Youth Opportunity Passes are important because they are an investment in equity, opportunities for youth, and a sustainable future.
Youth Opportunity Passes are also the key to creating the next generation of transit riders. Young transit riders are more likely to become adult transit riders, resulting in less traffic, reduced greenhouse gas emissions, and a cleaner, healthier San Diego. Youth Opportunity Passes eliminate the unique mobility challenges youth face—getting to school, jobs, extracurricular activities, and other early-career opportunities.
Programs like Youth Opportunity Passes already exist with great success, in Alameda County and San Francisco. Recently Sacramento and LA passed a no-cost pass for students. Check out these articles: Sacramento and Los Angeles.
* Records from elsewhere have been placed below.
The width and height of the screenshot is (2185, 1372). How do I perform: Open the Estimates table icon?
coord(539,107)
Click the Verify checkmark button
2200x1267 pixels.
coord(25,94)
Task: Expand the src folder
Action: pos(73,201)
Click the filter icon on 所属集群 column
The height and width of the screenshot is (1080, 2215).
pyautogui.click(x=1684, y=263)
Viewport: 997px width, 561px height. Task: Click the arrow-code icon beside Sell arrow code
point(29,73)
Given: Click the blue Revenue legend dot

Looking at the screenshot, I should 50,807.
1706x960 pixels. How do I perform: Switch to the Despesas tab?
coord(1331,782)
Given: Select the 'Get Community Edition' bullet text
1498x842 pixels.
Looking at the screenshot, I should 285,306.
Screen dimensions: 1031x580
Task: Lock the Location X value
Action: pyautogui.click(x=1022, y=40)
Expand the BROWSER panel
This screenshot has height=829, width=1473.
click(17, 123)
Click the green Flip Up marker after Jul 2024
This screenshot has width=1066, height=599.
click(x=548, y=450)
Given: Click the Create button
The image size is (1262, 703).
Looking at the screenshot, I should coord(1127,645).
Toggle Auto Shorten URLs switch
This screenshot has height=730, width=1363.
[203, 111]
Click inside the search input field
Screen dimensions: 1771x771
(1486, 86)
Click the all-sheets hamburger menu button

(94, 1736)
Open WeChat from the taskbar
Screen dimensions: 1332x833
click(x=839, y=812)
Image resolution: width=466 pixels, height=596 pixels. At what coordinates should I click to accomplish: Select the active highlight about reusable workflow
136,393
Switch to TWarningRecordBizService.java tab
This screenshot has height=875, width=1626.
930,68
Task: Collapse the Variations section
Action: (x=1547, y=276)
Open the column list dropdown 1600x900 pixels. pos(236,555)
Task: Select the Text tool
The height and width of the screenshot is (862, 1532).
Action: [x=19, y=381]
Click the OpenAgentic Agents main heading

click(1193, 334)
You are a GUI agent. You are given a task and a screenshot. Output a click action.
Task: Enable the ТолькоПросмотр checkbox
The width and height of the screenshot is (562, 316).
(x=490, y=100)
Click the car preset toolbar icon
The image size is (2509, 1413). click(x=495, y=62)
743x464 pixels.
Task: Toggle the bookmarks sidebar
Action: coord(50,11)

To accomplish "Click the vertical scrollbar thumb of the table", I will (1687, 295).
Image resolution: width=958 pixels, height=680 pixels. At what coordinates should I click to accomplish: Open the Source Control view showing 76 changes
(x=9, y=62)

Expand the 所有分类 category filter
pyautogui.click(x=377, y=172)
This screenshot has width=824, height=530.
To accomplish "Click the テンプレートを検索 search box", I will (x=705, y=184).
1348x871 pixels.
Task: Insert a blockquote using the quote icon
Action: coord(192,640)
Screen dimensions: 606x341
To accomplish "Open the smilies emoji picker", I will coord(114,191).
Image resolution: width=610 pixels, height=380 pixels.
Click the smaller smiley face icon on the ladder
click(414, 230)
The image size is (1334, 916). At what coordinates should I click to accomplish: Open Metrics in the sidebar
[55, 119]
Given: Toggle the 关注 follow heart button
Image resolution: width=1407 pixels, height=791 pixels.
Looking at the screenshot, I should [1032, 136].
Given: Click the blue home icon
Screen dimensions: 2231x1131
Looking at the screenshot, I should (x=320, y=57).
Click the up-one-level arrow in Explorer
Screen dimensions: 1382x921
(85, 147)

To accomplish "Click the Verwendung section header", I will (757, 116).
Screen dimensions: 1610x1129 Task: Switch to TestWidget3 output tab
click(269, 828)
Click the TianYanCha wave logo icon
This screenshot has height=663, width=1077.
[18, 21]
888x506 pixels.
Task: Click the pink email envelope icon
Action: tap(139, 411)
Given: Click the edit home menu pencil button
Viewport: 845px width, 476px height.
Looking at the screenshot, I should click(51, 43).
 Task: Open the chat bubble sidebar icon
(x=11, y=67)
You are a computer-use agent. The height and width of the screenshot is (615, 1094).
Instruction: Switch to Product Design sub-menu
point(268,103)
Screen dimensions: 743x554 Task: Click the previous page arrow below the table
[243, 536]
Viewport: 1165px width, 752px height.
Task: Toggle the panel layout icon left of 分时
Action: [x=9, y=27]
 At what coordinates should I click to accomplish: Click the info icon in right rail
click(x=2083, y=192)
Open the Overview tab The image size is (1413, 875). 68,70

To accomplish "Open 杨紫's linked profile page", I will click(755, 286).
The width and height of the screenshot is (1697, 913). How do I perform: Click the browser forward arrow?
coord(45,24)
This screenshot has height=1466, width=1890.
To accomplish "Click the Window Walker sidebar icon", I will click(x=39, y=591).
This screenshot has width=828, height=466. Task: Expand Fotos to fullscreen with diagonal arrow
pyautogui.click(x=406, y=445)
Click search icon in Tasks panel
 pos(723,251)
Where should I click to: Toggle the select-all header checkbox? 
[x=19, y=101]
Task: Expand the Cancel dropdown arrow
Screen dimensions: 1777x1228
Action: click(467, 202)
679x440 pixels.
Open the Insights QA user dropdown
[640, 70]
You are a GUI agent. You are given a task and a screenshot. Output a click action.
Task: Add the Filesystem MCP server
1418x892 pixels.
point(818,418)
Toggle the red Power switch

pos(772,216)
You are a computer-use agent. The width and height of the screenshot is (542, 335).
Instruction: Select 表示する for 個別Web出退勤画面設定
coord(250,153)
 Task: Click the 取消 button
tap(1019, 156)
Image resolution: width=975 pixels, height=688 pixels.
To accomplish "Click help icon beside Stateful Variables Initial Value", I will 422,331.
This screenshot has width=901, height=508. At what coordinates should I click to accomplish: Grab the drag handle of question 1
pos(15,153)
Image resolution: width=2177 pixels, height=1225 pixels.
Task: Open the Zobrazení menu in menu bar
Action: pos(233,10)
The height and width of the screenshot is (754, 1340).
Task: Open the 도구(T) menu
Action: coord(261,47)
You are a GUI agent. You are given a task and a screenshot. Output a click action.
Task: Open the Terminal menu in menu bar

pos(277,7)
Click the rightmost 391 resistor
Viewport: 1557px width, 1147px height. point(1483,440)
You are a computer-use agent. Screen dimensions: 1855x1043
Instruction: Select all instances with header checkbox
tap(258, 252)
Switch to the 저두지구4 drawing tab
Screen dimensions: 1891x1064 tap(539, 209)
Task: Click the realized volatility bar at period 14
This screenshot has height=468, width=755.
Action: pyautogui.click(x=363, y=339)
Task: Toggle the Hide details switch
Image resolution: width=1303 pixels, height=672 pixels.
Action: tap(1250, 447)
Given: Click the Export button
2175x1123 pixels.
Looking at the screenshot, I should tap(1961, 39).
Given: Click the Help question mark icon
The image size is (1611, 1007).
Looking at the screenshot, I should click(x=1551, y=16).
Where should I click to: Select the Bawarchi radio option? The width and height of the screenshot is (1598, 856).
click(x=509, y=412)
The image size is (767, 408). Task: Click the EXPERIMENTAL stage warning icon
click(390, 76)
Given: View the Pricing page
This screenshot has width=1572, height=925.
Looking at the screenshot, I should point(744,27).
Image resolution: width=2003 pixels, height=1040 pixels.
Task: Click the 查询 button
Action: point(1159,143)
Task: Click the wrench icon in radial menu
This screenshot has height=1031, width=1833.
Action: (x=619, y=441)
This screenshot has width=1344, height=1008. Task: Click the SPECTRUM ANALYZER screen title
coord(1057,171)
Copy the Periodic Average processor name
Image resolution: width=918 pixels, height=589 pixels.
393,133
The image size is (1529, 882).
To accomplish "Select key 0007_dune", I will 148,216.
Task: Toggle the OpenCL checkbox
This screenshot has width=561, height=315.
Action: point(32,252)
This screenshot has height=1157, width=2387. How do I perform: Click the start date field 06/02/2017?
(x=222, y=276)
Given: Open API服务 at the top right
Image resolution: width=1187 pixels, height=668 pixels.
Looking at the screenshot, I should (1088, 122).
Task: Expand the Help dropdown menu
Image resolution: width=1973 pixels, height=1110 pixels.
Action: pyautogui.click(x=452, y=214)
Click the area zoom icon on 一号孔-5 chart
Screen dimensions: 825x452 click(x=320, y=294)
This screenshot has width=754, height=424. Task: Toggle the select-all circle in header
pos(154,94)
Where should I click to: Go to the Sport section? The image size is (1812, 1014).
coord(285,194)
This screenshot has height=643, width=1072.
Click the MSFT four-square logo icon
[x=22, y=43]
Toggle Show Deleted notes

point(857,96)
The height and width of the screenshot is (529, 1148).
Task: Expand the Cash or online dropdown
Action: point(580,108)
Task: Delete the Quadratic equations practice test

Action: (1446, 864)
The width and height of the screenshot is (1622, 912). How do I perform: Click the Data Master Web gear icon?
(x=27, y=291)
In 2013, with major support from the San Diego Unified School District and contributions from the city and county of San Diego, our Improving Transportation in City Heights team won its campaign for a Youth Opportunity Pass pilot program. The pilot program served 850 high school students who put the passes to great use, participating in extracurricular activities, securing internships, and finding employment. The high schools that received the passes were Hoover High School, Crawford High School, Lincoln High School, and San Diego High School. It was clear by the time the pilot program ended, Youth Opportunity Passes are an incredible investment in our future.
Next steps for YOP: decriminalizing transit, investing in youth
San Diego's Metropolitan Transit System (MTS) should invest its budget in supporting transit riders, not criminalizing them. In 2020, MTS decided to include YOP in a proposed ballot measure that would fund no-cost transit for youth along with other critical transit projects. However, with COVID-19, this ballot measure is no longer viable but was a recognition that Youth Opportunity Passes are a priority and deserve funding.
MTS has a large security budget that has now made the agency infamous as it issues far more tickets than other U.S. cities. MTS is launching a pilot program to offer people the option to do three to four hours of community service, instead of receiving a fine. The MTS Fare Enforcement Diversion Pilot Program launching in September is an acknowledgment that the system is broken and that we can’t continue to penalize people who can’t afford transit. (Download MTS Fare Enforcement Diversion Program Information Here.)
We need more. We call for a civil, not criminal, process to provide alternatives for people who can’t afford transit and urge MTS to proactively support transit-dependent communities by investing in Youth Opportunity Passes. This is the first step in decriminalizing transit and poverty but it is not enough and we need to proactively support working families.